Idaho’s SBOE maintains uncommon limits on athletic department funding that causes our schools to refrain from gambling on the hope that a souped up football or basketball program could gain national acclaim and eventual profitability. Even when those few programs in good standing turn a profit, the schools generated a median of $6 million in revenue according to the same 2015 NCAA report and down from $8 million median income from the year before.

The problems don’t just occur in Division I schools. Only an hour and a half away at Eastern Washington, the Eagles currently run a $5.8 million deficit without any real way out. EWU’s football team can only schedule four home games for the upcoming schedule due to not having enough funds to support a full slate of home games.

Large, Pac-12 schools are not safe from athletic deficits despite the fact many likely assume they are the money-making programs. According to the Daily Evergreen, WSU’s athletic department is responsible for halving the university’s central reserves from $205 million in 2013 to just over $100 million in 2018.

The Idaho athletic department accomplishes its purpose of providing entertainment for students and alumni while affording student athletes an education at relatively little cost to the university and by extension, the residents of the state and university.

While it may seem as if our athletic department may be crumbling under financial burden and pressure to remain relevant, remember that gilded success almost always comes at a much greater cost.
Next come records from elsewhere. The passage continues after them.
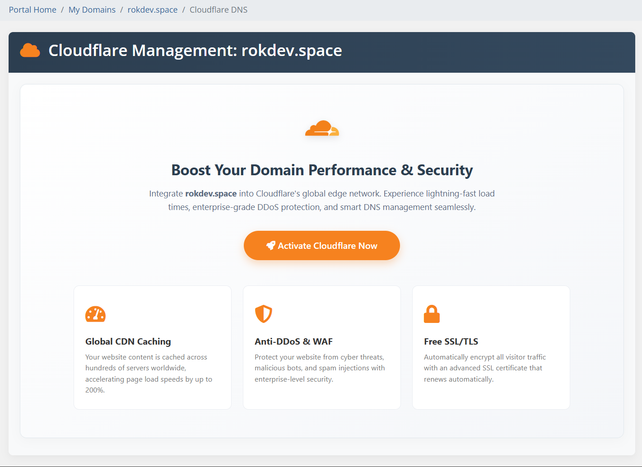Click the padlock icon on Free SSL/TLS card
The image size is (642, 467).
(x=432, y=314)
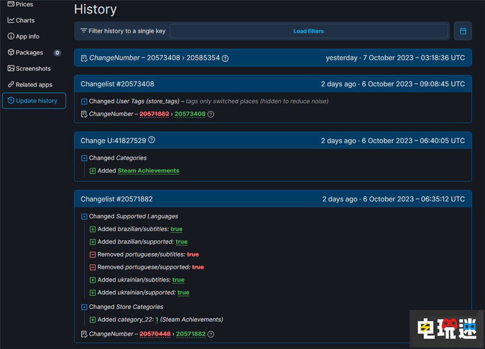Click the calendar icon button
The width and height of the screenshot is (485, 349).
point(463,31)
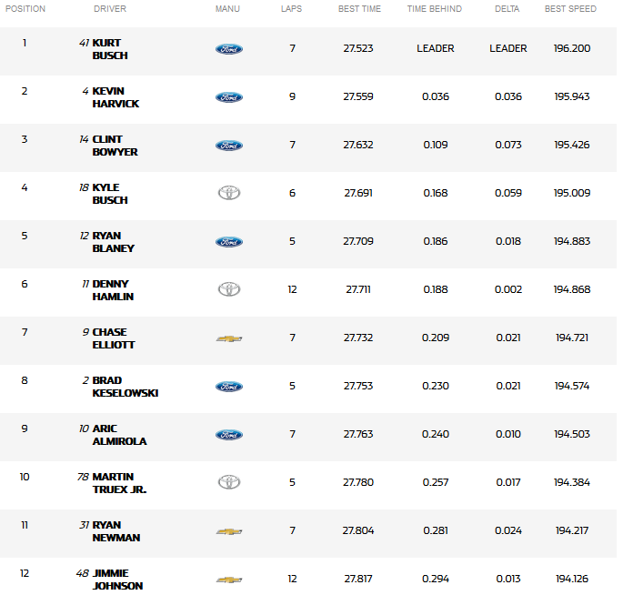Click the Ford logo in Kurt Busch's row
Image resolution: width=623 pixels, height=595 pixels.
click(x=228, y=49)
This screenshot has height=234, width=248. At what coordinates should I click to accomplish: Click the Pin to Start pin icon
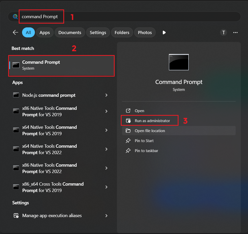click(x=128, y=141)
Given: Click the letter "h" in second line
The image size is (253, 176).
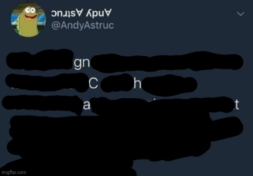Looking at the screenshot, I should pyautogui.click(x=137, y=84).
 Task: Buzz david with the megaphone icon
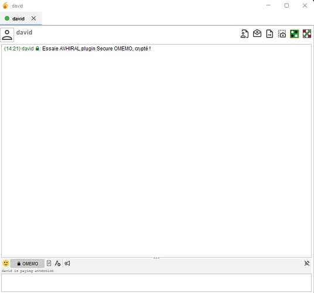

Jonah Baker can be reached at [email protected] or on Twitter @jonahpbaker

2 replies

  1. Ron Reynolds

    One thing for sure, we don't have to worry about that "pressure to remain relevant". The idea that athletics is simply entertainment for students and alumni is true. Problem is there are bad movies and good movies. People don't go to the bad movies.

  2. Tom Morris

    Finally! Yes! Well written and the perspective that should be out there for all to read!